● **Exercise**
Output only an exact transcription of the line containing "You are a computer-use agent. Image" and all lines that follow it in the data below.

(Saved data entries)
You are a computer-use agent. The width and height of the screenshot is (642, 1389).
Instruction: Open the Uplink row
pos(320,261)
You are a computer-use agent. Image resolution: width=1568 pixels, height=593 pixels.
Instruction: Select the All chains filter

● **Completed task**
You are a computer-use agent. Image resolution: width=1568 pixels, height=593 pixels.
Instruction: Select the All chains filter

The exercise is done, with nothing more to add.